• **Problem details**
Quote the rows exactly, from the line containing "You are a computer-use agent." down through the end of the rows, and leave the pictures out of your answer.

(Data listing)
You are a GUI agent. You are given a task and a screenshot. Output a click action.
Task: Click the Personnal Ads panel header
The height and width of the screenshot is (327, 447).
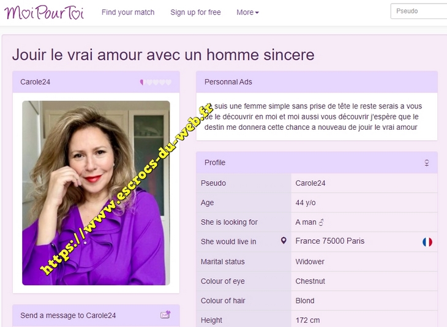(317, 82)
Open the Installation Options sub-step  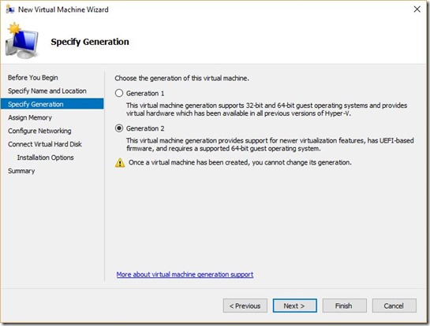(x=46, y=157)
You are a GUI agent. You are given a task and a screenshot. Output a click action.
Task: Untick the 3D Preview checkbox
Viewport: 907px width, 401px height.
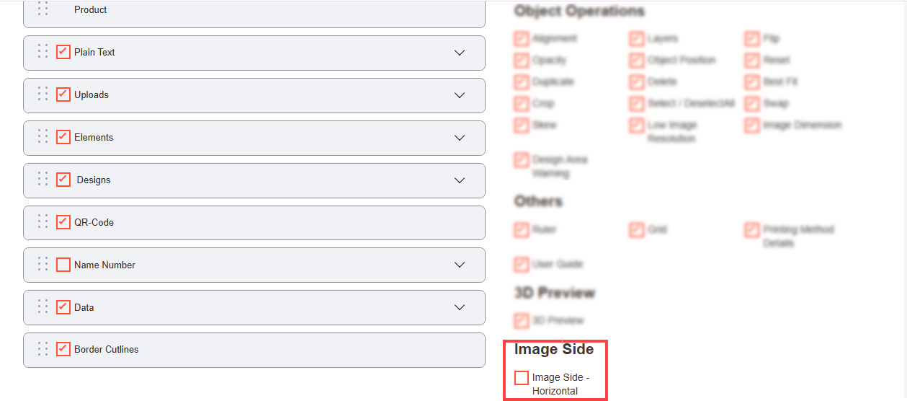point(522,321)
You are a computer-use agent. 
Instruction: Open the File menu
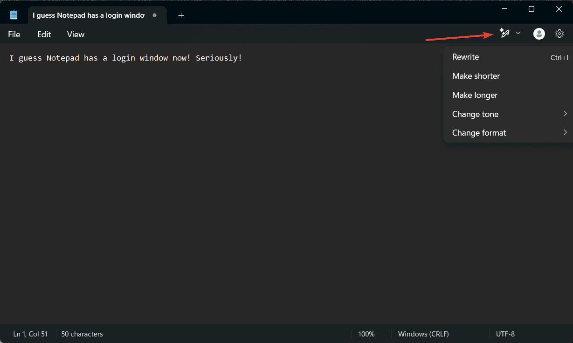point(14,34)
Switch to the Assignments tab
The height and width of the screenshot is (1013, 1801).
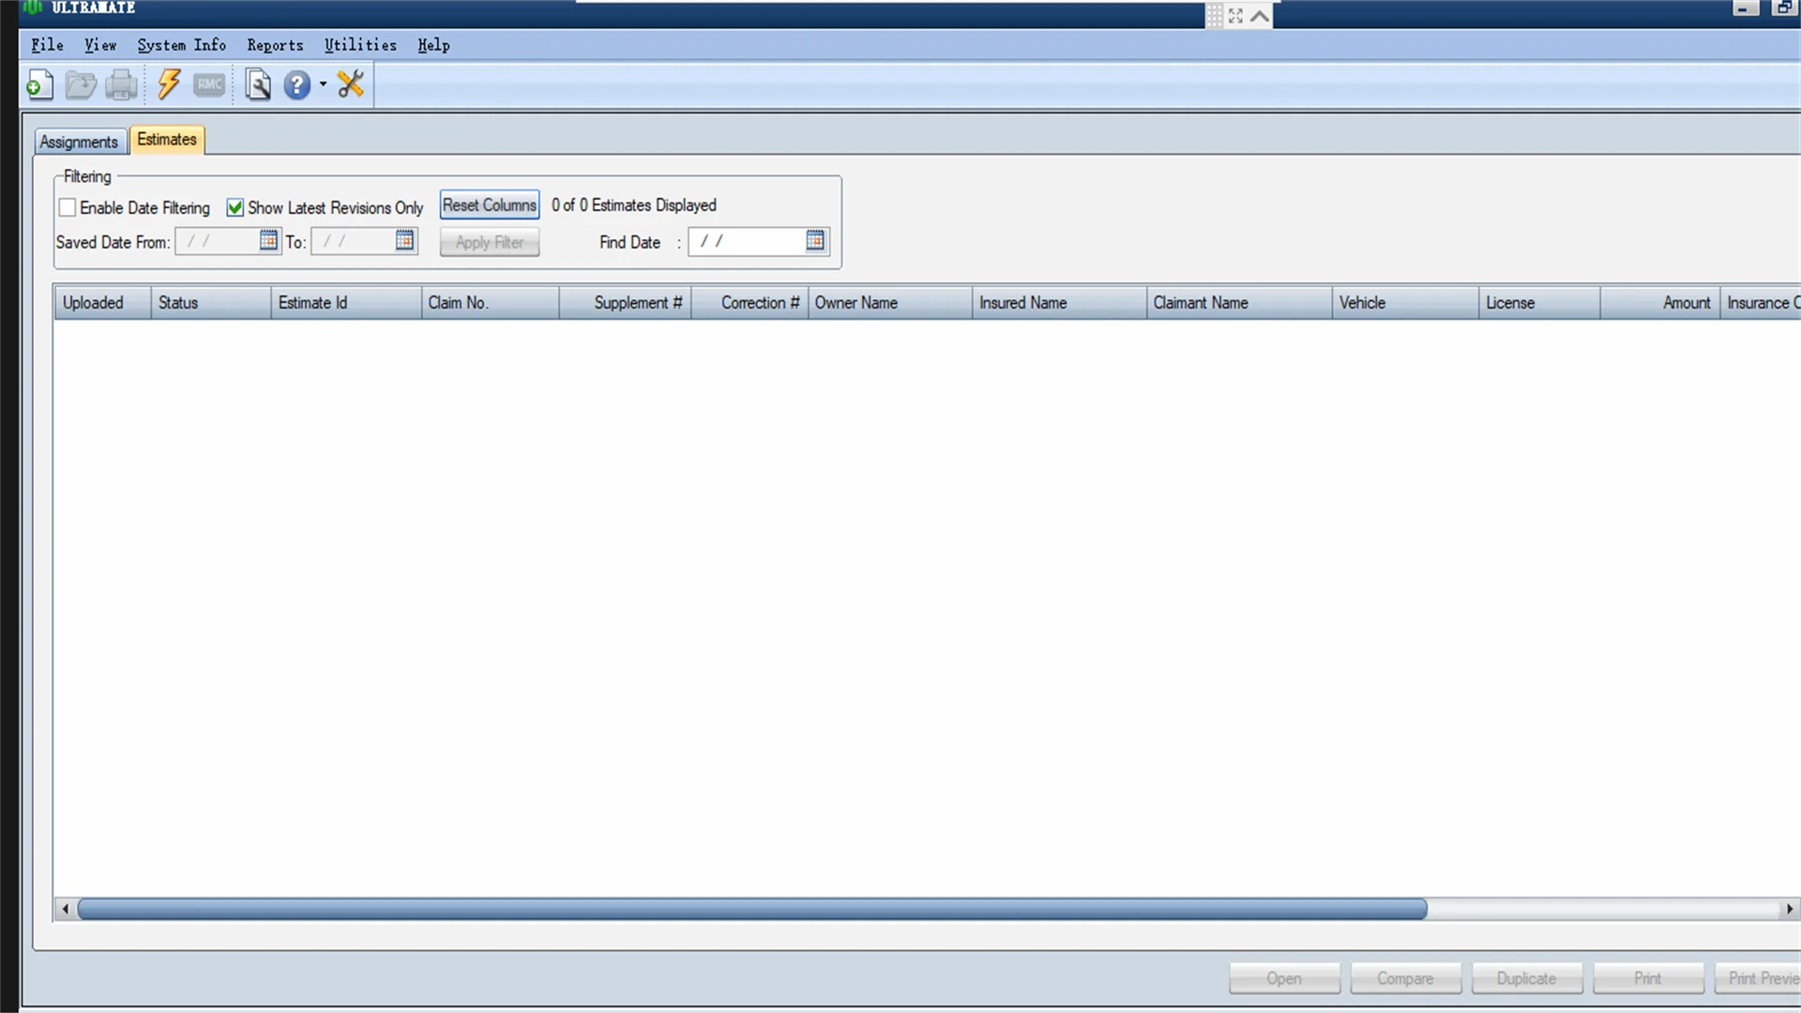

• **Response to the task**
You are a computer-use agent. 
Instruction: Open the File menu
point(14,34)
Switch to the Assignments tab
The height and width of the screenshot is (1013, 1801).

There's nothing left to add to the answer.